W tak ustalonym stanie faktycznym Sąd Rejonowy uznał powództwo oparte na art. 222 k.c. za niezasadne.

Mając na uwadze regulację art. 691 k.c. Sąd wskazał, że wstąpienie osób uprawnionych w stosunek najmu następuje z mocy prawa, bez konieczności zawierania nowej umowy najmu między sukcesorem a wynajmującym, o ile zostały spełnione warunki wskazane w przepisie. Sąd I instancji zauważył, ze bezspornie pozwana M. S. (1) będąca wnuczka zmarłego oraz małoletnia Z. Ł. będąca jego prawnuczką nie należą do kręgu osób, którym przysługuje uprawnienie do wstąpienia w stosunek najmu po zmarłym najemcy. Z kolei pozwany W. S. (1), jako syn najemcy wchodzi w krąg osób wymienionych w art. 691 § 1 k.c. Przy tym na podstawie zeznań świadków G. K., P. S., S. K., R. D., M. B., przyjęto, iż wypełnił on także drugą z koniecznych przesłanek polegającą na stałym zamieszkiwaniu z najemcą w lokalu do chwili jego śmierci. Sąd Rejonowy ustalił, iż pozwany zamieszkuje w nim od śmierci matki (od 2008 r.). Od tego momentu stanowi jego lokal rodzinny, w którym koncentrowało się jego życie, mieszkając wspólnie z ojcem i prowadząc wspólne gospodarstwo domowe. Świadkowie G. K., P. S., S. K. i R. D. złożyli zgodne zeznania wskazując na zamieszkiwanie pozwanego w lokalu.

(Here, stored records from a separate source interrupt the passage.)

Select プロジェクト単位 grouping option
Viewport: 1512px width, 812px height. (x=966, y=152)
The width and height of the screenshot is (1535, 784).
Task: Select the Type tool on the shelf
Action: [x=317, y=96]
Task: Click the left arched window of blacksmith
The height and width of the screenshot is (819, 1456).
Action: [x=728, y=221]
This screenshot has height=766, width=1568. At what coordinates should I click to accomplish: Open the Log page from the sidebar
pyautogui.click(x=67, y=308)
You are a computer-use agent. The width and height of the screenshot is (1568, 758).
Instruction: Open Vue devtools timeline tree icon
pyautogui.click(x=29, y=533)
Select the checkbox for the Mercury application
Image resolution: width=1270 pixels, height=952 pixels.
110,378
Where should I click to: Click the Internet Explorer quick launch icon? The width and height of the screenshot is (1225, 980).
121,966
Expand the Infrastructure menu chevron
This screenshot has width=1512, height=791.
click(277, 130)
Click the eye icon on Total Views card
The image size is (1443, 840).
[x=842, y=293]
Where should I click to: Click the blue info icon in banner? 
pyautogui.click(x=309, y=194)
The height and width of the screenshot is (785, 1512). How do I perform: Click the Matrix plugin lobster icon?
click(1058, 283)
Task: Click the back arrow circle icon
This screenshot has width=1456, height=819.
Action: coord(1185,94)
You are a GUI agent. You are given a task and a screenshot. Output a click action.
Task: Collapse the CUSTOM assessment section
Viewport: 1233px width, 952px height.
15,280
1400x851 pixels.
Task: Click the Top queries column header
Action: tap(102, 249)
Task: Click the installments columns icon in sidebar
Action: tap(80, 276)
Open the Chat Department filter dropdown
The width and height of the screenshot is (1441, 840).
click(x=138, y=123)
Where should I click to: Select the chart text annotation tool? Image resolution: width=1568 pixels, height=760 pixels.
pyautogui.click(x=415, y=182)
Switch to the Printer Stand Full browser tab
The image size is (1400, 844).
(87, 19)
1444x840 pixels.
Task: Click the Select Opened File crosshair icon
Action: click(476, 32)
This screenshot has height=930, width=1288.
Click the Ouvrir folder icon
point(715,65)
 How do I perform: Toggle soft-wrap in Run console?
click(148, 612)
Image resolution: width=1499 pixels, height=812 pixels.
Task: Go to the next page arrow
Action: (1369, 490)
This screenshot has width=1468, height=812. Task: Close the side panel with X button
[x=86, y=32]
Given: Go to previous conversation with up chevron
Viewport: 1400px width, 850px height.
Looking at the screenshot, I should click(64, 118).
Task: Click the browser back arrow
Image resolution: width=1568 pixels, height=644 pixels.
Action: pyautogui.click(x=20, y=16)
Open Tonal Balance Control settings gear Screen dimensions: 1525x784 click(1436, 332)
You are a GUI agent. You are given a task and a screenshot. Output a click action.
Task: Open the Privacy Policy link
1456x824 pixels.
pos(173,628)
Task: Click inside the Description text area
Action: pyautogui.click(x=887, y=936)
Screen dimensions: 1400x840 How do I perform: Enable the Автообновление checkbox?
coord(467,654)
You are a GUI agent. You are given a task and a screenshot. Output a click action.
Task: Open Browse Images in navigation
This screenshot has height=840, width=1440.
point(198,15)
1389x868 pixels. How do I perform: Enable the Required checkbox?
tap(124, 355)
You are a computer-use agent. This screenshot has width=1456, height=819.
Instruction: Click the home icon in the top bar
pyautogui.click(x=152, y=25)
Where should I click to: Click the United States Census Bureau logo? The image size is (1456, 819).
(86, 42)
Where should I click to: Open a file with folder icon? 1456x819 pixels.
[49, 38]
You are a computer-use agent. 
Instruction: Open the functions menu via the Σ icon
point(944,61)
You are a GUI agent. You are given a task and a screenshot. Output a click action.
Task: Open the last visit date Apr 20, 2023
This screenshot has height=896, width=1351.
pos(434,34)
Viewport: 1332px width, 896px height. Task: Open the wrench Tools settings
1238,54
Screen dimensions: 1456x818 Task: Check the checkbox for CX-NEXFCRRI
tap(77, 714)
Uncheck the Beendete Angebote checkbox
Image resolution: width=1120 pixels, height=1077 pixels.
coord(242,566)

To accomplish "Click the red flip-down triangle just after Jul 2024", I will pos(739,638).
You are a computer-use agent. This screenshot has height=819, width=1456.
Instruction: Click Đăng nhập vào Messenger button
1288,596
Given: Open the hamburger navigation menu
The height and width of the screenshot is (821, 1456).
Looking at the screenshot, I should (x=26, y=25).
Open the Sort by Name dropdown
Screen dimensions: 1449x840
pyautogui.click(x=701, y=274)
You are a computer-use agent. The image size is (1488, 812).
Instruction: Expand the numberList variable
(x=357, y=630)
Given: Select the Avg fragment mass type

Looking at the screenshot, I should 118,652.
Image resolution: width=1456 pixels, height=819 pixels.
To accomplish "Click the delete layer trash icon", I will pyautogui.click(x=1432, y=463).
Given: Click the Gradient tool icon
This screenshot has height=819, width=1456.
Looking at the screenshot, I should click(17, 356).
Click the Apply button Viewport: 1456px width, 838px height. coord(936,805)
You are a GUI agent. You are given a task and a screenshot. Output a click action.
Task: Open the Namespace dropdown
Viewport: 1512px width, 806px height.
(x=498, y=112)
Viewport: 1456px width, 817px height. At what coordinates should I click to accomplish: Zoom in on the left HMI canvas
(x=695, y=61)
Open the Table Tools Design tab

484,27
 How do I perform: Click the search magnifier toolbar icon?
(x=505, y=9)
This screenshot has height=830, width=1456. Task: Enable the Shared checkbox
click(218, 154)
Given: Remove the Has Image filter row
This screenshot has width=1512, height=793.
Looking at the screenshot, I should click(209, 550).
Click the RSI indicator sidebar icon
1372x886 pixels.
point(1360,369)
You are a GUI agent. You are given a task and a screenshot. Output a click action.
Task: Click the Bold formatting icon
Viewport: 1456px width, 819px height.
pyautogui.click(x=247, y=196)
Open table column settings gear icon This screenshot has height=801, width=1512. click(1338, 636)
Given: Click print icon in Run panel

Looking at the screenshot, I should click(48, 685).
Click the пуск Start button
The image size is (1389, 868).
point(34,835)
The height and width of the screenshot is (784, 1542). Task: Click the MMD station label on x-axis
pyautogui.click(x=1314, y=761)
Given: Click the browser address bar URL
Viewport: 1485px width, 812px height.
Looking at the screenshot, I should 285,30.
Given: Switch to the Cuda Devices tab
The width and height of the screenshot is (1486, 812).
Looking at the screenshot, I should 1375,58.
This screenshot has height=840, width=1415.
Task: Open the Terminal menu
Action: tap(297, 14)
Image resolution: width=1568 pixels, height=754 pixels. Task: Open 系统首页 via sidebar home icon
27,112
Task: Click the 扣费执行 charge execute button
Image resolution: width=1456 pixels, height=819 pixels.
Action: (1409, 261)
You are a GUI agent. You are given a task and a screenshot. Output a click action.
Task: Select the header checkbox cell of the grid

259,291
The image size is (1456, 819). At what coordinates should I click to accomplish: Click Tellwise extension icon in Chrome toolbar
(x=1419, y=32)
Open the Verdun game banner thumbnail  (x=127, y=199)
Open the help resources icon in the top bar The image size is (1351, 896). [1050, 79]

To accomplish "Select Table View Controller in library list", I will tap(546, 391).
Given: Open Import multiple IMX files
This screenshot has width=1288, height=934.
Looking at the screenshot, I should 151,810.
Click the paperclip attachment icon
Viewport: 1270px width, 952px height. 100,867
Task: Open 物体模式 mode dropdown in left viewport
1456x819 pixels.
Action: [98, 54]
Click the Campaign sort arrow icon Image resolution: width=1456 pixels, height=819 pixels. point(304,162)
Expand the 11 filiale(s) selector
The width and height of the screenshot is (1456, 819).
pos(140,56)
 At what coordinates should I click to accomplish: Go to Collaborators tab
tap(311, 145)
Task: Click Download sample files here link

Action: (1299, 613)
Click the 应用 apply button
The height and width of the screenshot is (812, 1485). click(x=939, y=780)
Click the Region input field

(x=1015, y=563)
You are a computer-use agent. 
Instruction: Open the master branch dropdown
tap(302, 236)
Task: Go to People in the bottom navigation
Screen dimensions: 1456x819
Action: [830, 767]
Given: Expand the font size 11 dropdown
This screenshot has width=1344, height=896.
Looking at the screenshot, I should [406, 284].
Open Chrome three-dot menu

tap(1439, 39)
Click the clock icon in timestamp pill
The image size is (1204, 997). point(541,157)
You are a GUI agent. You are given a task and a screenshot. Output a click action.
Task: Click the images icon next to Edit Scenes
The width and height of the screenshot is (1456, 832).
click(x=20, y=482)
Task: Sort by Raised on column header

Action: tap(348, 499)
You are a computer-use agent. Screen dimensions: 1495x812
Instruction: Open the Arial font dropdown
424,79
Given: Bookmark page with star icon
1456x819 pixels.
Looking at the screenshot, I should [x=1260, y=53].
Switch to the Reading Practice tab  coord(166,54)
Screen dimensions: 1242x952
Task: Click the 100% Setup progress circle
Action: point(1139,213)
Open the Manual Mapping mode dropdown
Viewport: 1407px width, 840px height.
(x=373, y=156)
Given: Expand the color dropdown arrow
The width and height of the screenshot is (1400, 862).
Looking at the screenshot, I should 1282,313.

Sąd Rejonowy nie dał wiary zeznaniom G. S. (1), W. L. i W. S. (2). W odniesieniu do zeznań świadka L. W. wskazał, iż jak sam zeznał świadek, rzadko przebywa w swoim mieszkaniu stąd też nie widział czy pozwany przychodził do mieszkania. Odnośnie świadka G. S. (1) wskazał, iż jej zeznania nacechowane były silnie negatywnym nastawieniem do pozwanego. Konflikt między świadkiem a pozwanym i jego rodzina sprawiają, iż jej zeznania nie mogą być w ocenie Sadu uznane za wiarygodne. Ponadto jak zeznała ze swojego mieszkania nie ma widoku na okna przedmiotowego lokalu. Odnośnie zeznań W. S. (2) wskazał, że świadek podczas składanych wyjaśnień z pracownikiem powódki jak i przed sądem wskazała, iż pozwany przychodzi codziennie do lokalu, lecz nie potrafiła powiedzieć czy tam zamieszkuje i śpi. Z notatki pracownika powódki wynika, iż świadek jest osobą schorowaną, niedosłyszącą i kładzie się wcześnie spać. Sąd przesłuchując świadka w jego miejscu zamieszkania mógł zaobserwować, iż możliwości komunikowania się z nią są utrudnione z uwago na bardzo głęboki niedosłuch. Biorąc pod uwagę powyższe jak również fakt, iż w postępowaniu administracyjnym świadek wskazywała, że nie jest w stanie jednoznacznie stwierdzić czy pozwany zamieszkuje stale czy nie w lokalu wiarygodność jej relacji uznać należało za niewielką. Sąd dostrzegł, iż świadek zeznając przed sądem bardziej jednoznacznie wypowiadała na ten temat, jednakże ujawniła także, iż jest skonfliktowana z pozwanym. Powyższe nakazuje przyjąć, iż bardziej wiarygodna jest jej relacja złożona przed pracownikiem Gminy bezpośrednio po śmierci ojca pozwanego.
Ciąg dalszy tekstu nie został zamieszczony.